Kay v. Schriro

HOLLIGER, Judge.

John R. Kay appeals from the dismissal of his petition for declaratory judgment seeking jail time credit under § 558.031, RSMo 2000. Because we determine that his petition stated a claim upon which relief could be granted, we reverse.

To state a claim upon which relief can be granted, a petition for declaratory judgment must invoke principles of substantive law, which if proven would entitle the plaintiff to a declaration of rights or status. Kennedy v. Mo. Attorney Gen., 922 S.W.2d 68, 70 (Mo.App.1996). In ascertaining the sufficiency of the petition, a court must first assume that all factual allegations of the petition are indeed true. Nazeri v. Mo. Valley Coll, 860 S.W.2d 303, *701306 (Mo. banc 1993). The court must also accord the petition the benefits of any reasonable and favorable inference the well-pleaded facts will permit. Vorbeck v. McNeal, 560 S.W.2d 245, 249 (Mo.App.1977). Provided the allegations of the petition invoke “substantive principles of law which may entitle [plaintiff] to relief,” mere defects or irregularities in pleading will not entail dismissal of the petition. AAA Excavating, Inc. v. Francis Constr., Inc., 678 S.W.2d 889, 894 (Mo.App.1984).

Kay’s pro se petition is not a model of clarity. It attaches and incorporates a sentence and judgment imposed by the Jefferson County Circuit Court on April 3, 2000. It also attaches and incorporates a “Face Sheet” from the Department of Corrections. The Department of Corrections filed no answer before the trial court dismissed the petition sua sponte. Viewed by the standard set forth above, the petition and accompanying exhibits allege the following facts:

John Kay was sentenced on April 4, 1997, in St. Francois County to four years for possession of a controlled substance. On July 20, 1998, he was sentenced in Washington County to three years for possession of a controlled substance. As the offense date was after the beginning of his St. Francois County sentence, we surmise that Kay was on some type of release from the Department of Corrections when he committed the offense. The Face Sheet suggests that he was on probation. The petition and records do not indicate whether his Washington County sentence was to be concurrent or consecutive to the St. Francois County sentence.

▬▬▬

Your tasks
**a)** Answer these questions using the Kay v. Schriro opinion:
(i) Under which statute does Kay seek jail time credit?
(ii) Which body filed no answer before the trial court dismissed the petition?
(iii) On what date was Kay sentenced in Washington County, and for how many years?
**b)** Print everything in the Kay v. Schriro opinion from "John R. Kay" down to "granted, we reverse.".

▬▬▬

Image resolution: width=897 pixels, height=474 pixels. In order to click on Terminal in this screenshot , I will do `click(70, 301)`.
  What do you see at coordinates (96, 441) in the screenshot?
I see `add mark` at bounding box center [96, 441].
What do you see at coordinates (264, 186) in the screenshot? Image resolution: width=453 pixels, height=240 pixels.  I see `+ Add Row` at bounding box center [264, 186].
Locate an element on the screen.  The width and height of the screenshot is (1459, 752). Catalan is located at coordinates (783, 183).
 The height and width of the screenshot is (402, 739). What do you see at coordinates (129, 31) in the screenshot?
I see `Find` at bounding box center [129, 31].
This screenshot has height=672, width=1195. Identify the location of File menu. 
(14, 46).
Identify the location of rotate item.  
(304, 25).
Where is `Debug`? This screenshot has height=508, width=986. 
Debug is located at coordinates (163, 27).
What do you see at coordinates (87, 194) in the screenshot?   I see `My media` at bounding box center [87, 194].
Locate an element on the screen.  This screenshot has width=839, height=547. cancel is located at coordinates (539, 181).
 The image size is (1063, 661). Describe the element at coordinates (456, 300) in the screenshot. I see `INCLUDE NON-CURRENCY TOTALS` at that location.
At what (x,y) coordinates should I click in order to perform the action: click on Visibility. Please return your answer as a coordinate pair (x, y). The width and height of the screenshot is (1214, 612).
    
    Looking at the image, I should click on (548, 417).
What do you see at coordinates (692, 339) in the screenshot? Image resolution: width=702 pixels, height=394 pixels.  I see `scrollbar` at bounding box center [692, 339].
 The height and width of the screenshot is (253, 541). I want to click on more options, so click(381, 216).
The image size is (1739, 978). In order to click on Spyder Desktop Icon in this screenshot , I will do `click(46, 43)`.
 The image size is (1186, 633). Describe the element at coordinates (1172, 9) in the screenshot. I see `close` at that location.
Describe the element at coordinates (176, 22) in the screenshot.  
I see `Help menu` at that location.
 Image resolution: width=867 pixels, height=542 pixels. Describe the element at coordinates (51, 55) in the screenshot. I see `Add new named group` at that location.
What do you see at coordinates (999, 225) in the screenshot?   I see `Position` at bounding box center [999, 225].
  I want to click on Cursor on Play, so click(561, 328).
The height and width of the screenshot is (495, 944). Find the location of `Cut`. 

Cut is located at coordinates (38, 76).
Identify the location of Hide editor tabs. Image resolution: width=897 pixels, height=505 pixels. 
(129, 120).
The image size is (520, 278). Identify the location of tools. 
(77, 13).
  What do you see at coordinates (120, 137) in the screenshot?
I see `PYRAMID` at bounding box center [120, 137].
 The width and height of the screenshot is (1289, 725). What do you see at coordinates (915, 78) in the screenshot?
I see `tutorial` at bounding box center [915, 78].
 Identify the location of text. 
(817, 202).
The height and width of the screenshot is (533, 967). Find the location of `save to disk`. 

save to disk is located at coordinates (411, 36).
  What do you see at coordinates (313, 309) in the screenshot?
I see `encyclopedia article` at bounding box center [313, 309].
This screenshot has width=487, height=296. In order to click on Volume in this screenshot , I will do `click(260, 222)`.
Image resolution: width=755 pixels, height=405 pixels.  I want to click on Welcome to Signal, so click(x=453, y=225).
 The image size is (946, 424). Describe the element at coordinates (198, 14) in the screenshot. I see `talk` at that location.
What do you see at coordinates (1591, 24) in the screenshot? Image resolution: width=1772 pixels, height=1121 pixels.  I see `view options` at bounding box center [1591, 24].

▬▬▬

Task solutions
**a)**
(i) § 558.031, RSMo 2000
(ii) The Department of Corrections
(iii) July 20, 1998, for three years

**b)**
John R. Kay appeals from the dismissal of his petition for declaratory judgment seeking jail time credit under § 558.031, RSMo 2000. Because we determine that his petition stated a claim upon which relief could be granted, we reverse.